No the utility meters were not involved. We stood up an OpenADR system that broadcast the prices and collected power consumption from home batteries and EVs. We also had a bidirectional V2G charger on the program. These were billed separately from the primary meter.
I think we're talking about different systems... how does the data get from the meters to you local water company?
Ah ok. Yes for the water company each meter has a Raspberry pi pico that reads the switch closure on the meter and counts gallons. It wakes up periodically and communicates with another pico that is on s meshtastic lora network. We are installing the devices and setting up the network.
Wait, you budgeted for an in-house hardware solution but wouldn't have bothered writing the data collection software without an LLM? Does this water co. serve more than, like, 25 homes?
Less. Maybe 5-10. But yes. This is me and another person doing the development and we want it to be a cheap as possible. I used the LLM to get the two devices talking to each other and to get the power management sorted. I don't have the coding chops to write the code from scratch. But i can debug
So you didn't actually need the LLM you just didn't personally know how to code it? Every time I want to code something and I don't know how I learn something which I can take into other projects. Because you used LLMs to do it for you you're no better off than you were before in terms of knowledge.
The LLM is often wrong or writes buggy code. But stepping through it with a debugger gives me a good sense of what it is supposed to do. It still takes time and effort. However I still think it is a "hit the ground running" kind of start rather than self bootstrap. It's an assistant.
Could I do it without it? Yes, it would just take me a lot longer. Is it worth it? I think that question will be answered ultimately by whether the externalities are built into the price. Right now they are not.
It's worth remembering that not even the immediate costs are built into the price at present. LLM companies are burning through billions of their investors' dollars to sell you access at rates far below cost
I'm using the LLM to write V1 of the code which i then debug. It's in C which i know. What i don't know is the sdk for this system (raspberry pi pico). Having to make it run is how i learn. Your still have to learn it you can just learn by doing. That's the value for me.

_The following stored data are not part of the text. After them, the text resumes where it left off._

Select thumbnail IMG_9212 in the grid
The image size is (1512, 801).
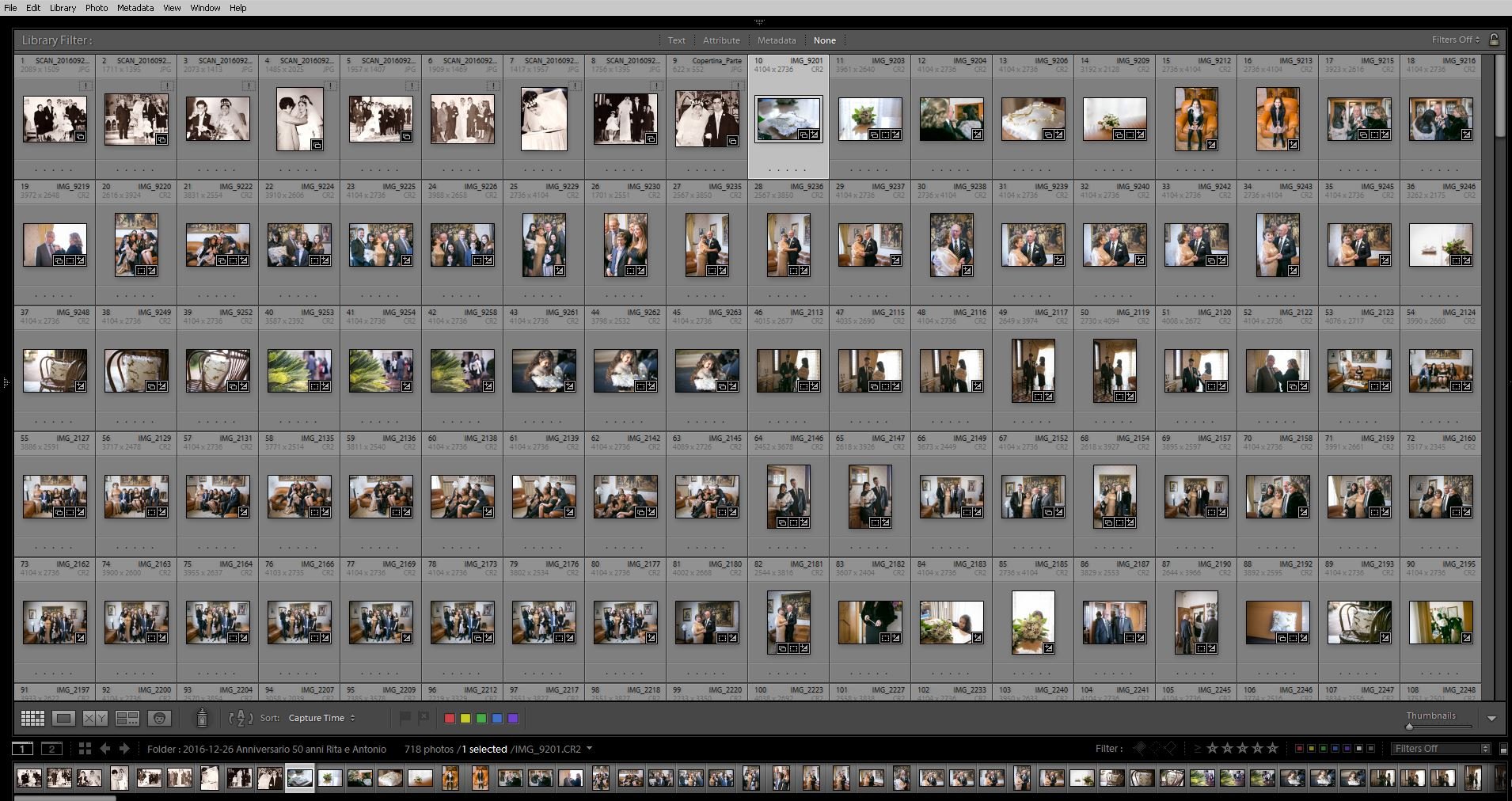(x=1195, y=119)
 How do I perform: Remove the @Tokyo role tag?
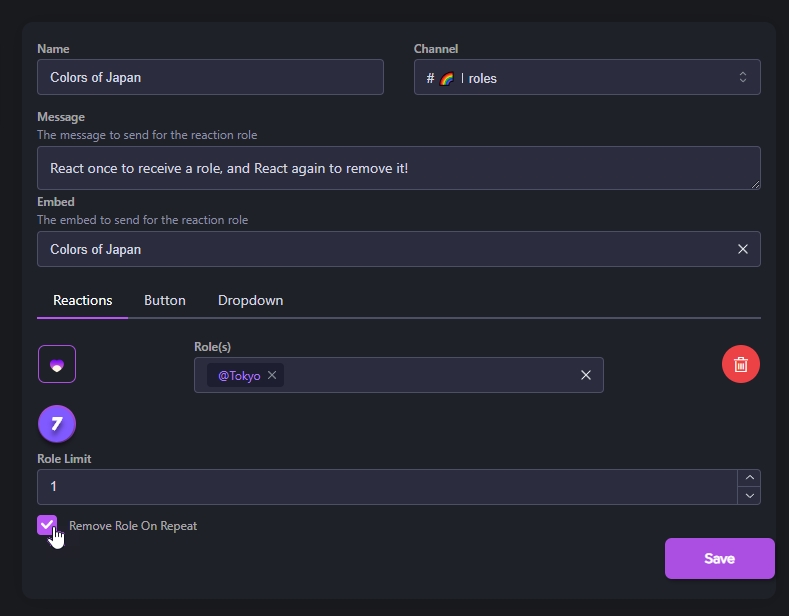point(272,375)
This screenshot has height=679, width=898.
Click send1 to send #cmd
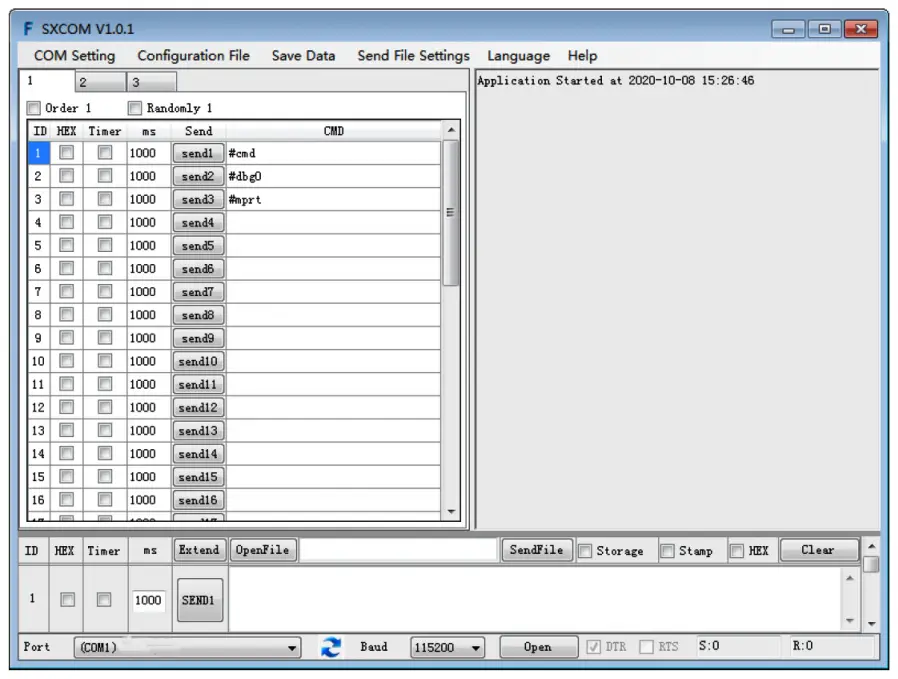199,152
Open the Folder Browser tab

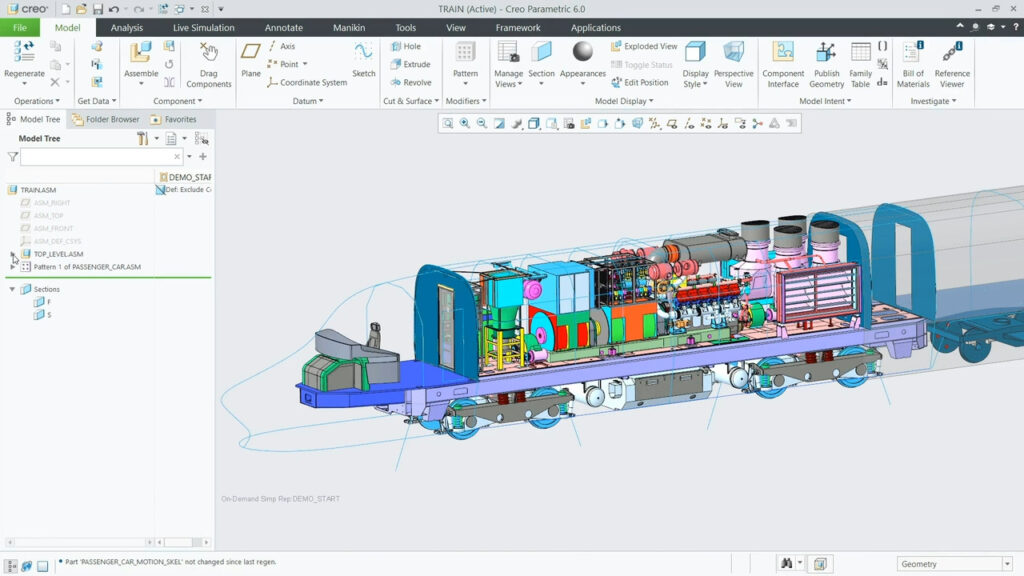coord(106,119)
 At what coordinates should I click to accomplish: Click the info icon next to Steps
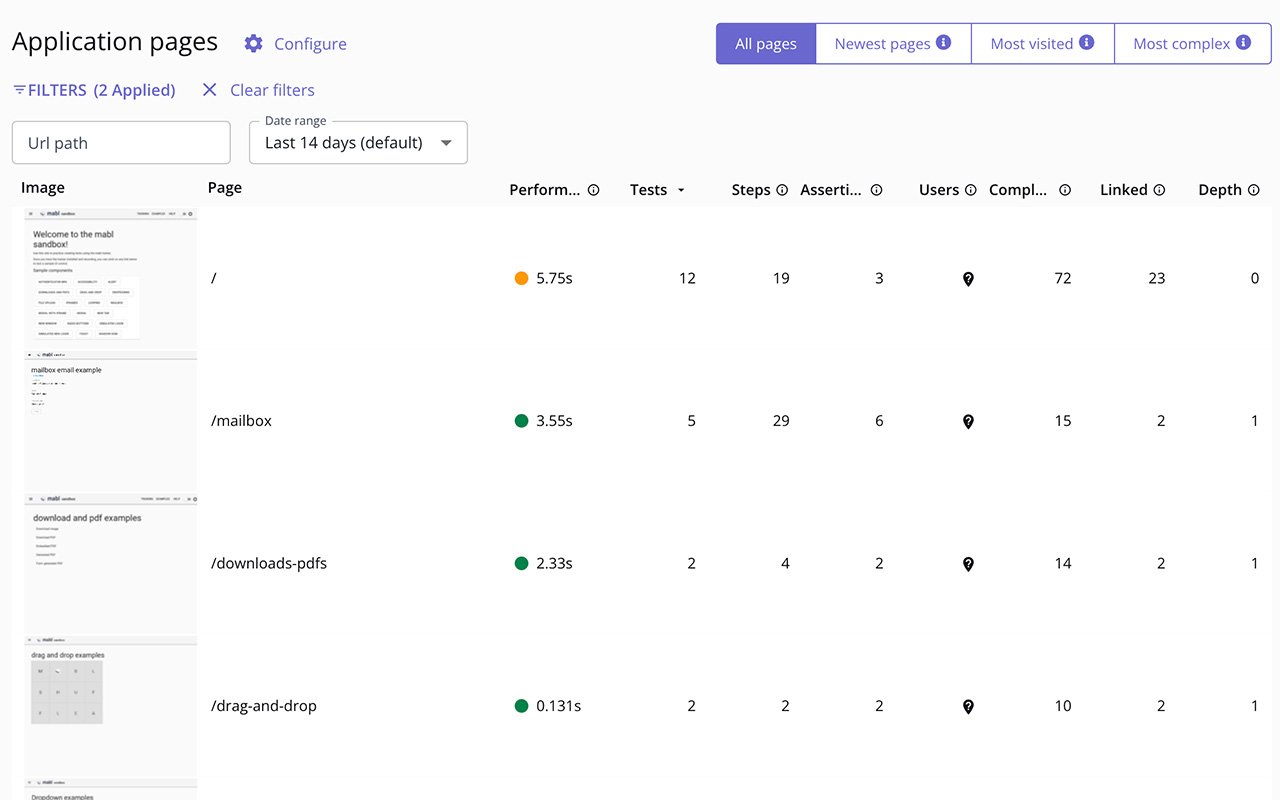pyautogui.click(x=782, y=190)
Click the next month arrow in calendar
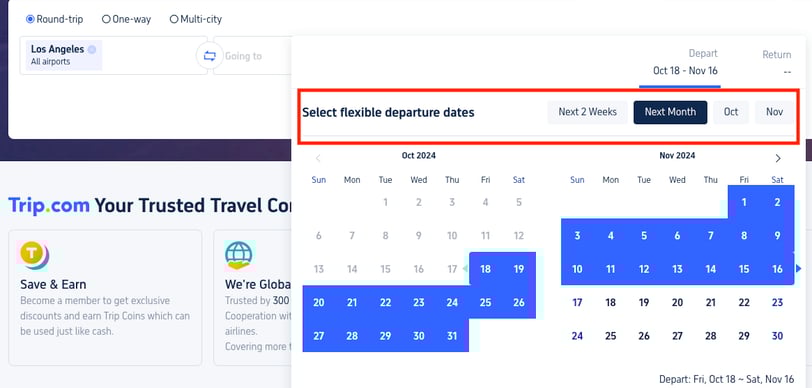This screenshot has width=812, height=388. point(777,158)
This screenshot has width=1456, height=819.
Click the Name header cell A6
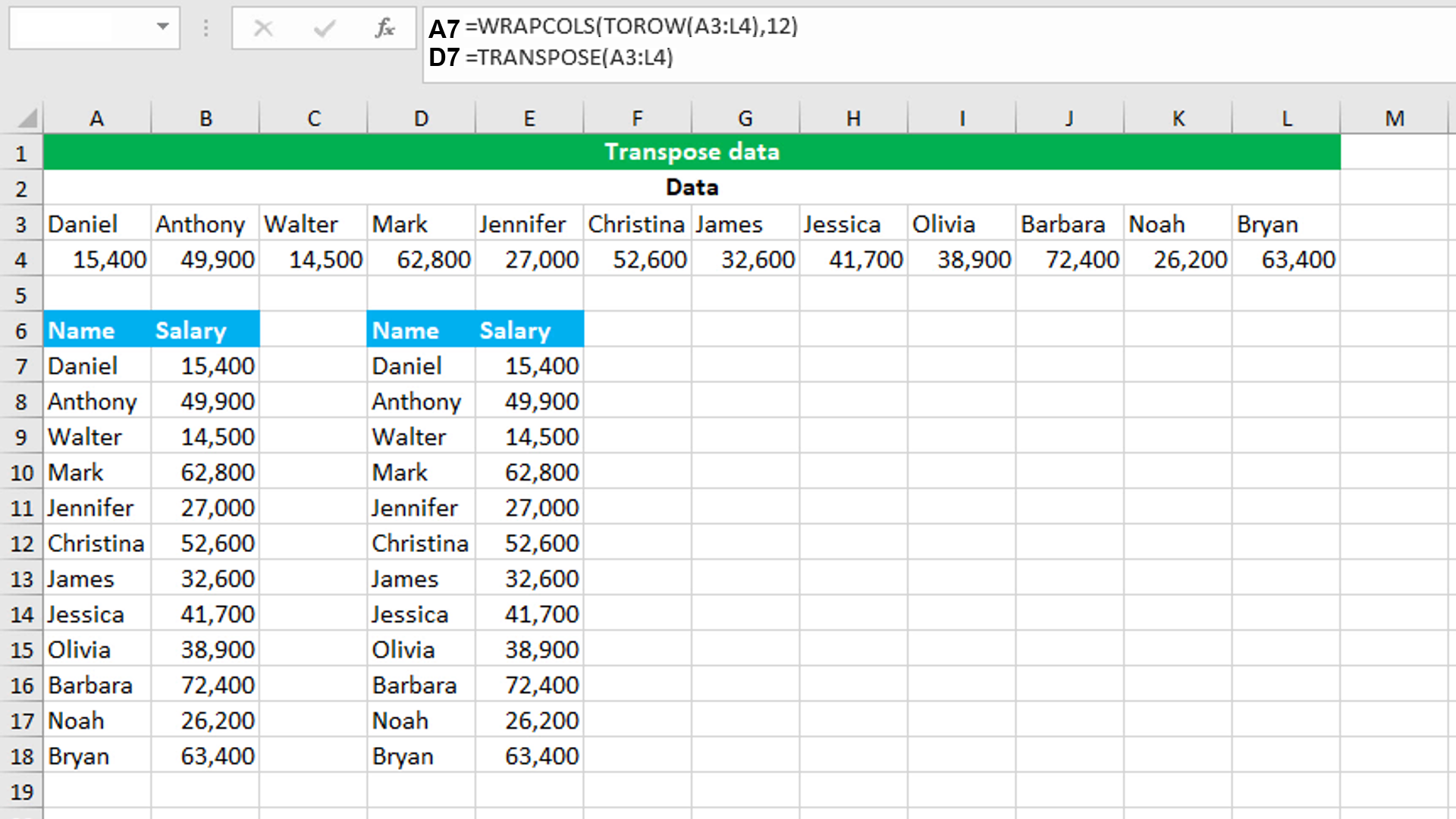(97, 330)
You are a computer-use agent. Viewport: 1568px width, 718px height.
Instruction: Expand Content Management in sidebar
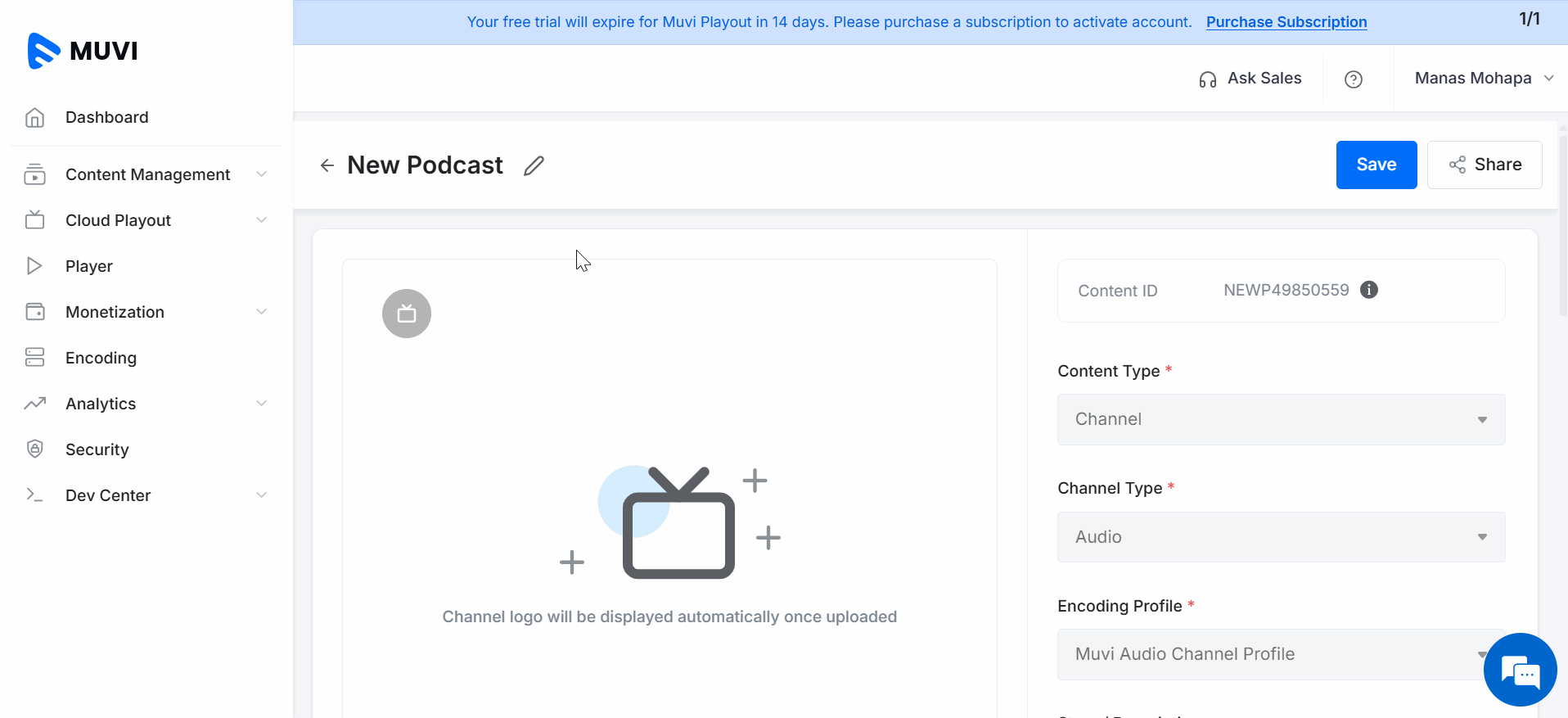147,174
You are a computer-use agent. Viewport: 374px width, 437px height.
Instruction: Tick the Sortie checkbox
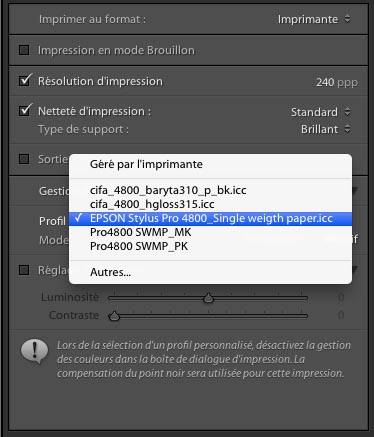tap(24, 159)
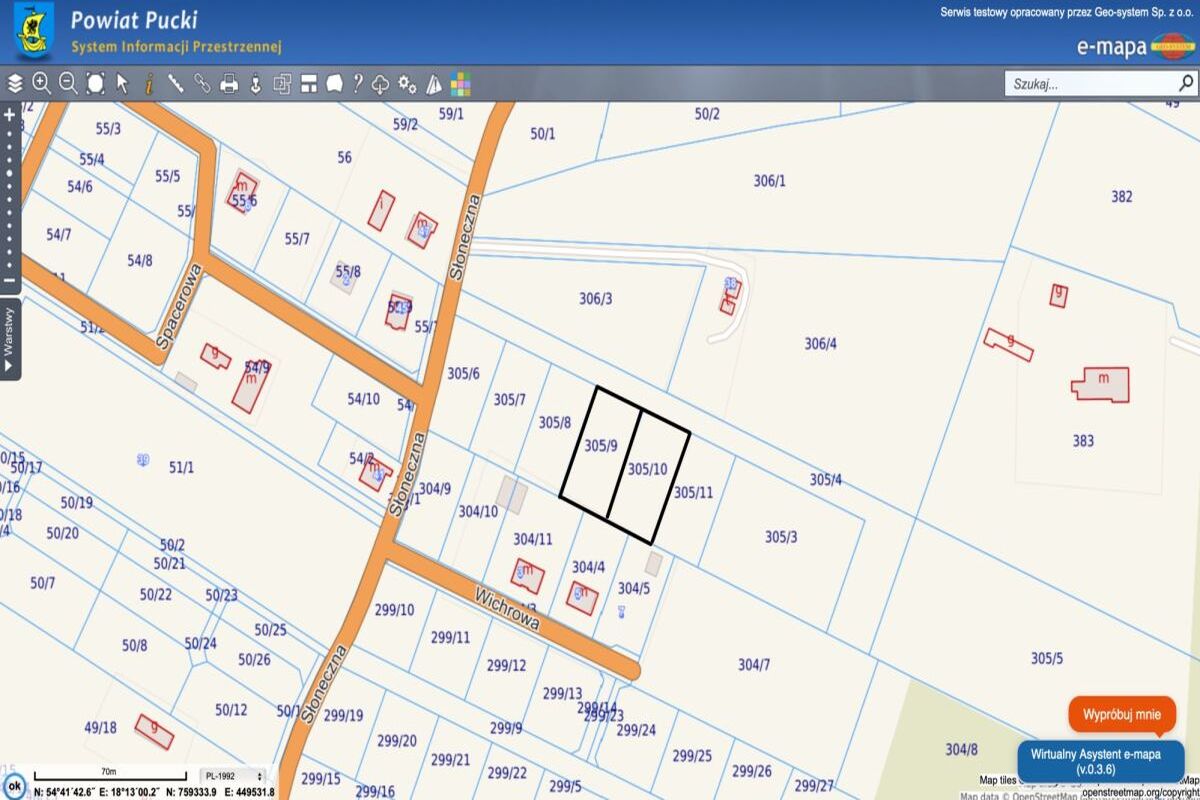Click the minus on the zoom slider
The width and height of the screenshot is (1200, 800).
click(x=10, y=280)
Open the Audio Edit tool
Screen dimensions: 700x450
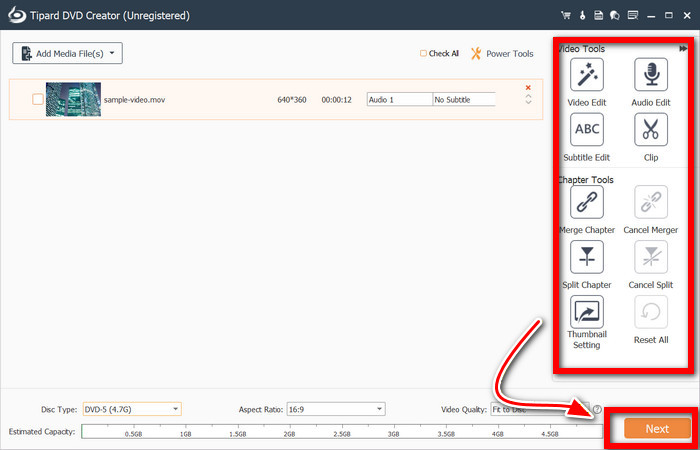651,76
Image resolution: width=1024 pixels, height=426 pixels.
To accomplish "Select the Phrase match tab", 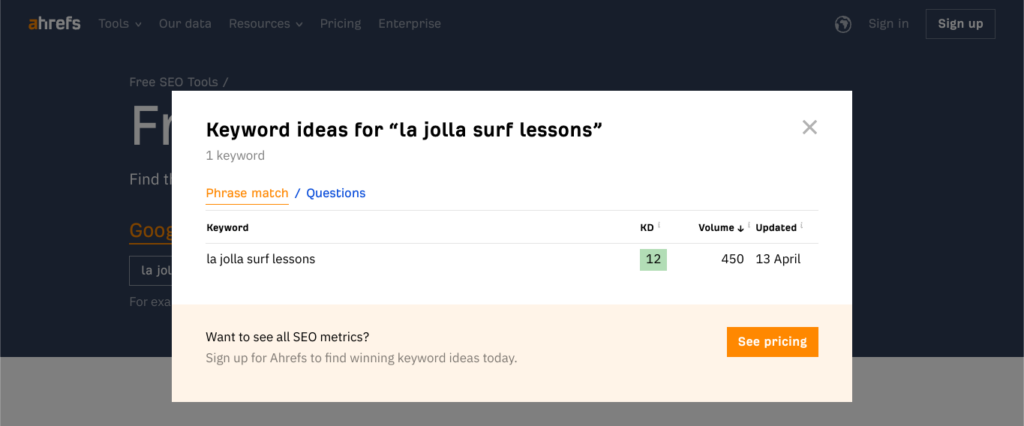I will tap(247, 193).
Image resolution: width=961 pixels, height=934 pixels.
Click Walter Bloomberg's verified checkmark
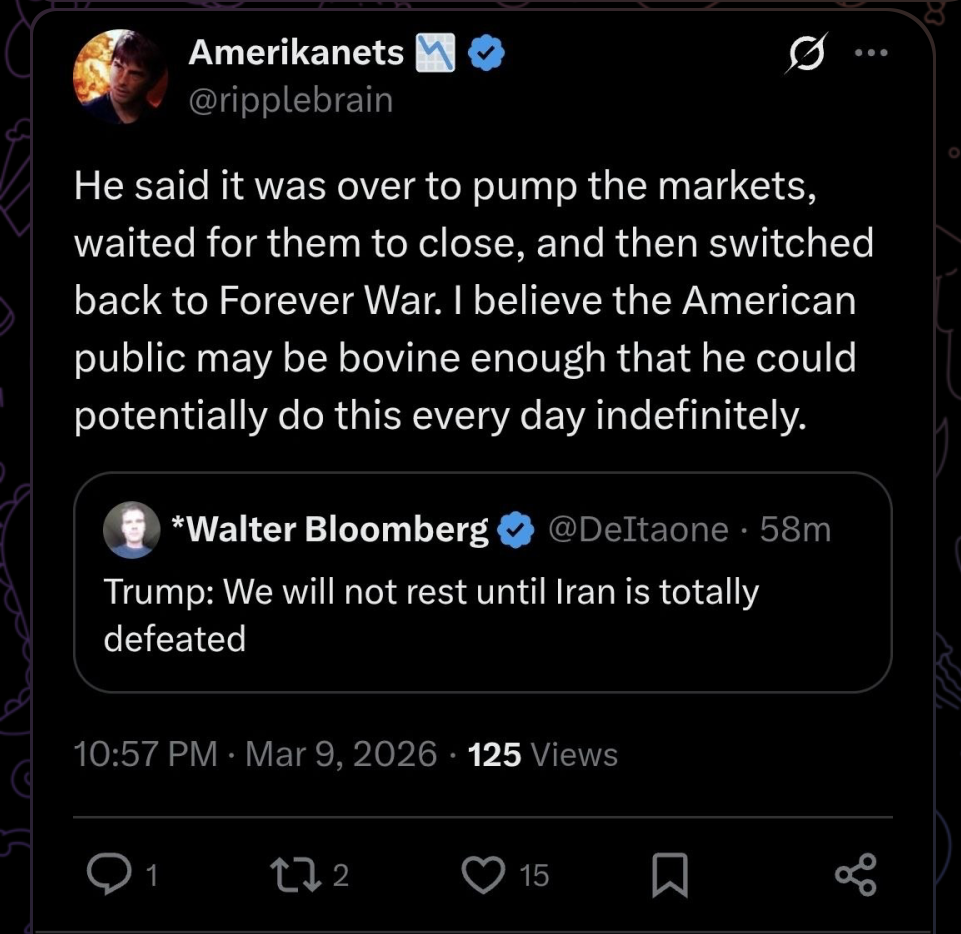tap(516, 530)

What LLMs are automating here is teaching and community. In the past you would have had to ask someone or crowd source a solution in a forum. That's where the information came from it's just obfuscating the human connection. I beg you to read The Machine Stops. It's only short.
Still have to do that. But yes I'm aware. I think the gaps in the training corpus are where the human interaction occurs. And the HW/SW are i play in are all item source anyway. So yes humans are the source and the ultimate go to.